Yumurtlamanın yaklaştığını ve gerçekleştiğini belirlemenin en doğru yöntemi ultrason izlemedir. Bu yöntem, folikülün gelişimini ve büyümesini gözlemlemenize ve bu verilere dayanarak yumurtanın - yumurtlamanın - salınım tarihini tahmin etmenize ve hatta görmenize olanak tanır. Ultrason izleme hastanede bir doktor tarafından gerçekleştirilir. Menstruasyondan yaklaşık 6-7 gün sonra ultrason makinesinin vajinal sensörü kullanılarak foliküllerin olgunlaşıp olgunlaşmadığı ve hangi yumurtalıkta olduğu gözlemlenmeye başlar. Önümüzdeki birkaç gün içinde foliküllerin büyümesine ilişkin verileri elde etmek için periyodik muayeneler yapılır, baskın bir folikülün (yumurtlayacak) olup olmadığı belirlenir ve yüksek olasılıkla tahmin etmeyi mümkün kılan diğer göstergeler belirlenir. yaklaşık yumurtlama tarihi.
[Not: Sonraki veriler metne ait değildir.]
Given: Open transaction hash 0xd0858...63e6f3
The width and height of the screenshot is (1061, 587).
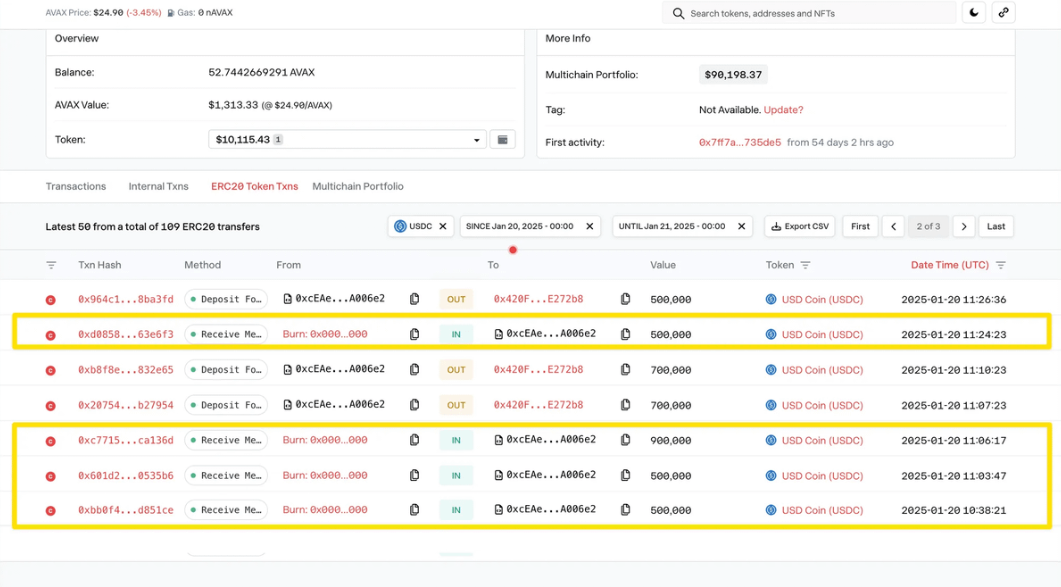Looking at the screenshot, I should coord(125,334).
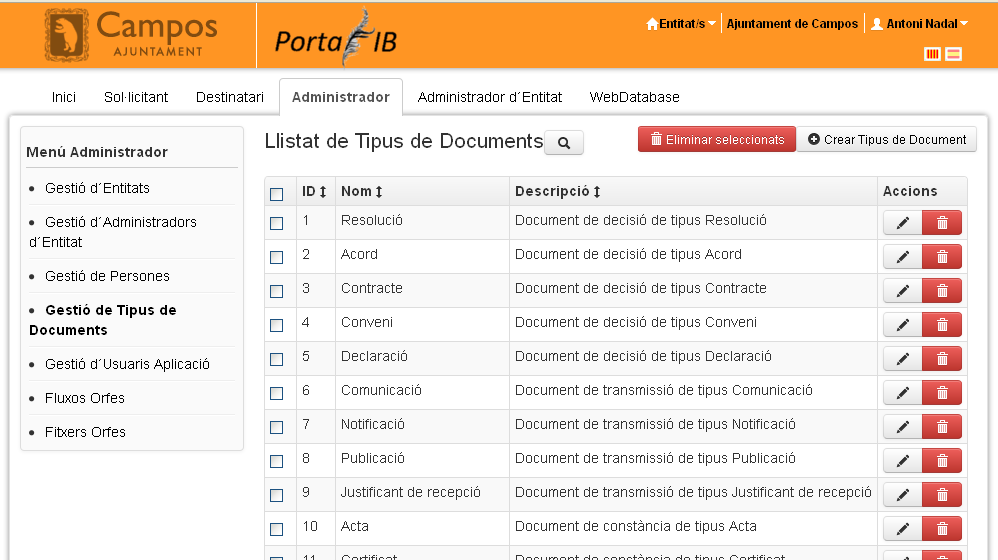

Bu yöntem güvenilirdir ancak bir kadın için pek uygun değildir çünkü hastanede sürekli sık sık muayeneye tabi tutulması gerekir, ancak öte yandan ultrason yardımıyla yumurtlama sürecindeki başarısızlıkları tespit etmek mümkündür.

Bu nedenle, günümüzde birçok yöntem veya daha iyisi bunların bir kombinasyonu, bir kadının yumurtlama tarihini yüksek doğrulukla belirlemesine olanak tanır. Bu, çocuk sahibi olmak için en uygun günleri belirlemenizi sağlar.